WORK ITEM: The stretch from the line with "Mẫu thiết kế nội" through the line with "[Share this page] (227, 123)" in the records below: write it out exactly, and nothing else.

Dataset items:
= = = = = = =
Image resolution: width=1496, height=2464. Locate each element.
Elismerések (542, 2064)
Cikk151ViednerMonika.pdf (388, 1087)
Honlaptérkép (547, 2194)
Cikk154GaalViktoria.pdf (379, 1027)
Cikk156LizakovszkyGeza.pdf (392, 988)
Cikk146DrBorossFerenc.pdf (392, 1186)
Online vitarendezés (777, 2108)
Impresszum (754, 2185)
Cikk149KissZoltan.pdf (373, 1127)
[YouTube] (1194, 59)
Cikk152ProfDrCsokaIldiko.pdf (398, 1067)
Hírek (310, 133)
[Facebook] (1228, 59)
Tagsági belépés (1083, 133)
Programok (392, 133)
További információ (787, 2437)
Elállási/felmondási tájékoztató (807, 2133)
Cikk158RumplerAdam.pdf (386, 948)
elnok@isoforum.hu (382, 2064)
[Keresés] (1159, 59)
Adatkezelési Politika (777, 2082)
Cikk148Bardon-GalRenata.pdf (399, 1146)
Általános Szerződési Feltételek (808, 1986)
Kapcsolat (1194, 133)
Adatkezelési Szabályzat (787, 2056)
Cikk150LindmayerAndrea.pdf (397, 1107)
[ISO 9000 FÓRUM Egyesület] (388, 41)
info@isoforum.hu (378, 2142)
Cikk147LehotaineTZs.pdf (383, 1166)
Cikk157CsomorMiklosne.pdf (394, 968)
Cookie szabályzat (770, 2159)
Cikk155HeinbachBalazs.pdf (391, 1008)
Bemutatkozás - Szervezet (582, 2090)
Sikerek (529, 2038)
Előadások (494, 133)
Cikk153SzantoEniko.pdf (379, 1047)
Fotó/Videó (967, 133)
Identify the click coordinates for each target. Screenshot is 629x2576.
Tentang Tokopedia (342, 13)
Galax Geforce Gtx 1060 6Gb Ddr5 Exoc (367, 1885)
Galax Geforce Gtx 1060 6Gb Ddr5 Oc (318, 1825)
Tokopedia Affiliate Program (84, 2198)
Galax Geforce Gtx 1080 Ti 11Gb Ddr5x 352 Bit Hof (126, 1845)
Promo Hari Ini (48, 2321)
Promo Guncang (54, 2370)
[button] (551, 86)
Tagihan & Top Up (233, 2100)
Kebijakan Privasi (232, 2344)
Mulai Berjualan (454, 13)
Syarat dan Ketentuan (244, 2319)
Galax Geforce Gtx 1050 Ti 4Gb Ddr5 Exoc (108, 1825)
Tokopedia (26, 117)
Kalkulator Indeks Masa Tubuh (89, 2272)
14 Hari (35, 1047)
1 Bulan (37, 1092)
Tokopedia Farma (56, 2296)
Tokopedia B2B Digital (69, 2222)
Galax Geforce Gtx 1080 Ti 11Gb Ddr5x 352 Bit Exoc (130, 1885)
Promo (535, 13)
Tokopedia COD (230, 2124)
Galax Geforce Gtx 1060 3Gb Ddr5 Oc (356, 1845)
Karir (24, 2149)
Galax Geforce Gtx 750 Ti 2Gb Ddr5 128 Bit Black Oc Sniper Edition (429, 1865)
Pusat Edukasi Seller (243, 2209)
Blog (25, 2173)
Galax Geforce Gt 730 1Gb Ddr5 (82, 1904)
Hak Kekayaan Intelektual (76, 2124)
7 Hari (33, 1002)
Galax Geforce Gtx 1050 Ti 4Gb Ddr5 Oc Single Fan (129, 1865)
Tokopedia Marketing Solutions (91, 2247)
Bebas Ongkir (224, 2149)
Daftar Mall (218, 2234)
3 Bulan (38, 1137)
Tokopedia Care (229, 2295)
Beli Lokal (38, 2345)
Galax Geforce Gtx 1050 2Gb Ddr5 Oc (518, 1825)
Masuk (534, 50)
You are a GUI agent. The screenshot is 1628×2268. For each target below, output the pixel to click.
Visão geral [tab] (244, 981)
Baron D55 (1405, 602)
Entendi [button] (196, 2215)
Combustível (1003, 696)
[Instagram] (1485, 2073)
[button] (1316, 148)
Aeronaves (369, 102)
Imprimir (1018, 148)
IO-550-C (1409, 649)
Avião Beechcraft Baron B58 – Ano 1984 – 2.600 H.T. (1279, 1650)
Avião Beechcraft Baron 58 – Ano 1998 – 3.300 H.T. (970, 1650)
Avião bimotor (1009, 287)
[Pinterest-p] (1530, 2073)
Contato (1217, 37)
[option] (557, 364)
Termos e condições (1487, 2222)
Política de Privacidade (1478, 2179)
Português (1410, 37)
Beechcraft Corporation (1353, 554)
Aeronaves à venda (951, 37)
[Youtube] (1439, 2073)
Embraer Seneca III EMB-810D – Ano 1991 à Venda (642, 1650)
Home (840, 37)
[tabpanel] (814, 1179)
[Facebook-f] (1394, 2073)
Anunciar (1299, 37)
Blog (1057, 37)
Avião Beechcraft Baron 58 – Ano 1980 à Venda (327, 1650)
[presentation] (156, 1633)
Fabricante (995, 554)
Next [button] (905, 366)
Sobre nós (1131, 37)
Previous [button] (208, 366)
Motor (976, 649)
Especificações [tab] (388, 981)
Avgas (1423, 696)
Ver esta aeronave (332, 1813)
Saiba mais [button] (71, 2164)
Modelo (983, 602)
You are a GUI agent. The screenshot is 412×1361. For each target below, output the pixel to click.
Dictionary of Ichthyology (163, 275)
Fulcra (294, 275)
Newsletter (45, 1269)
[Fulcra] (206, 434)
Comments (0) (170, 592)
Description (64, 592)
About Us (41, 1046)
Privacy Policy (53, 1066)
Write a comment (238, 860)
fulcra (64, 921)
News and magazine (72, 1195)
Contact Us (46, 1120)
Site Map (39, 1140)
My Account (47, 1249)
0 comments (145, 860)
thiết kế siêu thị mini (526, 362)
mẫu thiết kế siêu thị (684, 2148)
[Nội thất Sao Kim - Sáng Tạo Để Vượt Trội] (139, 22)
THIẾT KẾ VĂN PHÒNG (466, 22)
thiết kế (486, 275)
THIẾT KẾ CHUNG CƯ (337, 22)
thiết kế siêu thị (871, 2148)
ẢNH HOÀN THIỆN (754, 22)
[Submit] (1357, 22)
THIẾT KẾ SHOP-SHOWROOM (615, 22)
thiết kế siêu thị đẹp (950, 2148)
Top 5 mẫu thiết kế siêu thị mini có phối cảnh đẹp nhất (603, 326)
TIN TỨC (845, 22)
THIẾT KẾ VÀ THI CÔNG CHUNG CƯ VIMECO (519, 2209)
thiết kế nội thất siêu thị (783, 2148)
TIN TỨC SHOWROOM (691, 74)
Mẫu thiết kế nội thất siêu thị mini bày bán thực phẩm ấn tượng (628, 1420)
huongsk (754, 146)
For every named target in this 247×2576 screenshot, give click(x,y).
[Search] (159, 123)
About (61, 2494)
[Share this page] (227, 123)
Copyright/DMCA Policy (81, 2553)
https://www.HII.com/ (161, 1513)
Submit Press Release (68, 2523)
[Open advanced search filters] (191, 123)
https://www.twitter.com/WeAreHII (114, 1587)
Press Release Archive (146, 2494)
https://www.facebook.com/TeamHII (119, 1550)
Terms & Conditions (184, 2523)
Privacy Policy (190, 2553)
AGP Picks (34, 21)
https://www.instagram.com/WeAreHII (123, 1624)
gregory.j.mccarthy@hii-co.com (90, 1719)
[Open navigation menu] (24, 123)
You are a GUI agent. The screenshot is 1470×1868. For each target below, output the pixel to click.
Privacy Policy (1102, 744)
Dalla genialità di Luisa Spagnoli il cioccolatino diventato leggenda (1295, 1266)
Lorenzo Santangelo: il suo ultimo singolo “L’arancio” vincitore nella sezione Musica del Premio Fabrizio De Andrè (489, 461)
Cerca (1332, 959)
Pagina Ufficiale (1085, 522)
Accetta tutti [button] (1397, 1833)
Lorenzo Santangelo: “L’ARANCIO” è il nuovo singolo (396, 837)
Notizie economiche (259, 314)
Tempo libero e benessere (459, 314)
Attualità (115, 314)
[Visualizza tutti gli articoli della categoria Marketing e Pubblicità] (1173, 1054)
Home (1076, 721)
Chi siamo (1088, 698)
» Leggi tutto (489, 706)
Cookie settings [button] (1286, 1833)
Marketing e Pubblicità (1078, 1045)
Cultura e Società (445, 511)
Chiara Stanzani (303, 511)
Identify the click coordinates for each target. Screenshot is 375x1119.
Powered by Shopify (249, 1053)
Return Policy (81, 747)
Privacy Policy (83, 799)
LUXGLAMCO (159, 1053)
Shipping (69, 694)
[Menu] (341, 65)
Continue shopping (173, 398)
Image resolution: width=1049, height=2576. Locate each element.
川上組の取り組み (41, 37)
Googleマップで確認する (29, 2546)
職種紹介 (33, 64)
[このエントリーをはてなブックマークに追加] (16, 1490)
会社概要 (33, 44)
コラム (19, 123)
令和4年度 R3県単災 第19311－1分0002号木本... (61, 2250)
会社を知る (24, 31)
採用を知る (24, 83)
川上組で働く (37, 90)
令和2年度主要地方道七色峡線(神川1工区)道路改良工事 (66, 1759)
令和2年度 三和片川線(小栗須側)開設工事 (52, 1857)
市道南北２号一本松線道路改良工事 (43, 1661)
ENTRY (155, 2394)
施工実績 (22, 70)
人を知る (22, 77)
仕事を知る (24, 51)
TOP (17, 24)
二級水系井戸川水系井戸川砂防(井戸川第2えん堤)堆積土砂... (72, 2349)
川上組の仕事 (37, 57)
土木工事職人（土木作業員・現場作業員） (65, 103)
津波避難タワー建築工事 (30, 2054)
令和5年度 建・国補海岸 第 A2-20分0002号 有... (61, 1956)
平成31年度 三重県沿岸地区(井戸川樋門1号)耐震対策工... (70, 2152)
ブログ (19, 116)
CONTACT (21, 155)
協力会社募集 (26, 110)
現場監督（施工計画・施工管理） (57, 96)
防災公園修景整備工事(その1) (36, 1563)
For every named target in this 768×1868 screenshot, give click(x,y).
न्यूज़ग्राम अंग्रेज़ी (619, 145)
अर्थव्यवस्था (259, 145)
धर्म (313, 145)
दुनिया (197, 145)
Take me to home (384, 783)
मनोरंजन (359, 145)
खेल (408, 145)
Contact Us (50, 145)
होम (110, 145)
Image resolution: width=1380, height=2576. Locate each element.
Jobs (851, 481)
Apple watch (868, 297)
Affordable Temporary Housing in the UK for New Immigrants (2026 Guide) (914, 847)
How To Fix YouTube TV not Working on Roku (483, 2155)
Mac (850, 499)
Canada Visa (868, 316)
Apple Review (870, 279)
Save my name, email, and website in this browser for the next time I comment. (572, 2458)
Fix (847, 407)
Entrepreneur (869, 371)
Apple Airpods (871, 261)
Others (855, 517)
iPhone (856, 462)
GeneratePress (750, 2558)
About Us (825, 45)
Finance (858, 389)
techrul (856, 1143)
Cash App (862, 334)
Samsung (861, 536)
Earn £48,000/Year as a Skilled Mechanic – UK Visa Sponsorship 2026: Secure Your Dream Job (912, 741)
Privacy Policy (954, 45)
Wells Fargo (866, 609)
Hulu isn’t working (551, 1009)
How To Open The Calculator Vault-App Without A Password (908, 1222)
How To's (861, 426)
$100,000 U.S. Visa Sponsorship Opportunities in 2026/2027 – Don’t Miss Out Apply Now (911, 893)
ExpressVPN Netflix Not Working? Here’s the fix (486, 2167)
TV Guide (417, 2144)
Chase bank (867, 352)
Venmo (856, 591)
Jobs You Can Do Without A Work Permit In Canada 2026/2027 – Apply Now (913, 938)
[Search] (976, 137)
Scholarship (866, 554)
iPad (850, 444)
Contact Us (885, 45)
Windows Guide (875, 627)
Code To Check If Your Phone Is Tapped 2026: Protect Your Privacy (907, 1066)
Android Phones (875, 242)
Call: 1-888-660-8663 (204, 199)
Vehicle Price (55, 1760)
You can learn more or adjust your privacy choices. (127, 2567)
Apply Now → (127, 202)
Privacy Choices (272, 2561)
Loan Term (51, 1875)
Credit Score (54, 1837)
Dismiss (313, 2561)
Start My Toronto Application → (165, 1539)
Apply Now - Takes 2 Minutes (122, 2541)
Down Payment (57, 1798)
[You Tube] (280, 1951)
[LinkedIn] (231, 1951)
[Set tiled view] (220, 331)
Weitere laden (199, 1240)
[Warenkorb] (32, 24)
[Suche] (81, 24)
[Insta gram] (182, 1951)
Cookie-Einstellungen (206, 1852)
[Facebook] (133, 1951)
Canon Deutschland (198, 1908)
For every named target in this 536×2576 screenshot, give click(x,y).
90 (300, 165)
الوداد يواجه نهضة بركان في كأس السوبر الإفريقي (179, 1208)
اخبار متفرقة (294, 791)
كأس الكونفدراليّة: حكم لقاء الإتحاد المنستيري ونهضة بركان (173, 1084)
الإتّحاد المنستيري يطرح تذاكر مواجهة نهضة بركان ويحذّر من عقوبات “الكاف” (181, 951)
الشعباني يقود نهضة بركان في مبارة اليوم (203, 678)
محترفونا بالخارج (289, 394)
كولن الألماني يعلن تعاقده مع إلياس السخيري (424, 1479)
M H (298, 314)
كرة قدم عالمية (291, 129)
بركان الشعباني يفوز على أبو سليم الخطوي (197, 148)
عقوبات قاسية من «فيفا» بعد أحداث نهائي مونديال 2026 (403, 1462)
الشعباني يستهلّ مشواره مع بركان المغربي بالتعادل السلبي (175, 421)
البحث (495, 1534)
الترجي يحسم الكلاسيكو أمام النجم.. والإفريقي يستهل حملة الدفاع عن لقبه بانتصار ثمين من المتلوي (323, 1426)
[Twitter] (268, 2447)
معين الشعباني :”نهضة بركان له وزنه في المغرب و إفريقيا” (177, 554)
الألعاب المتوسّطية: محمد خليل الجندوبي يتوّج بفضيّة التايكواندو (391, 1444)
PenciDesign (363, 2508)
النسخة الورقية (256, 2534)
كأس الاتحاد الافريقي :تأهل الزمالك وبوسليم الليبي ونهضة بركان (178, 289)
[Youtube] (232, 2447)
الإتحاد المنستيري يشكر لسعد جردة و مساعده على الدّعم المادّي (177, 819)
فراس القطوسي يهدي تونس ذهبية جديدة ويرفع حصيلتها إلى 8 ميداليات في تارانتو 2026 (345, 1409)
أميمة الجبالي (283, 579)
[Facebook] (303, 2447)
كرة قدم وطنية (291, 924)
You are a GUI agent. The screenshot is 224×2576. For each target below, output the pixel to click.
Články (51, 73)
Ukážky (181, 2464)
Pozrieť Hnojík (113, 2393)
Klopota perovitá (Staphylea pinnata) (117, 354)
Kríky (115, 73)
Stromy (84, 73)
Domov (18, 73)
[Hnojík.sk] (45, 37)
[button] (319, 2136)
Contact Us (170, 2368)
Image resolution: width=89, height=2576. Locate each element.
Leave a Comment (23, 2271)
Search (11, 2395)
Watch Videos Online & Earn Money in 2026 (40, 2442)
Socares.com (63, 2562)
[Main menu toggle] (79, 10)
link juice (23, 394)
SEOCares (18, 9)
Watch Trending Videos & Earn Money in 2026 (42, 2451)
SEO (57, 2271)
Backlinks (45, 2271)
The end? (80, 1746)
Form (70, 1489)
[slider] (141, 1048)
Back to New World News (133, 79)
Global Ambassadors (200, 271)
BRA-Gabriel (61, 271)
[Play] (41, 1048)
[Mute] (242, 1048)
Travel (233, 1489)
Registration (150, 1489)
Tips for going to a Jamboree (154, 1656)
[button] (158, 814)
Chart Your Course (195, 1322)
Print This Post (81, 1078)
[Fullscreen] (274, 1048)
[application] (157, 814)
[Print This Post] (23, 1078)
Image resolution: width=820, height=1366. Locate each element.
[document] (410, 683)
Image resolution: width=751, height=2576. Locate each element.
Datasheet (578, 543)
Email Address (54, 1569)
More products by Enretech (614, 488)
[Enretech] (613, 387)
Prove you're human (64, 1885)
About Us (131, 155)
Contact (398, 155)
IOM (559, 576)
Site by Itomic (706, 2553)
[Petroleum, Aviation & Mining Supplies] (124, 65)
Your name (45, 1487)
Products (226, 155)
= = = = = = =
ANSWER SECTION:
Mẫu thiết kế nội thất siêu thị mini bày bán thực phẩm ấn tượng (628, 1420)
huongsk (754, 146)
For every named target in this 247×2576 screenshot, give click(x,y).
[Search] (159, 123)
About (61, 2494)
[Share this page] (227, 123)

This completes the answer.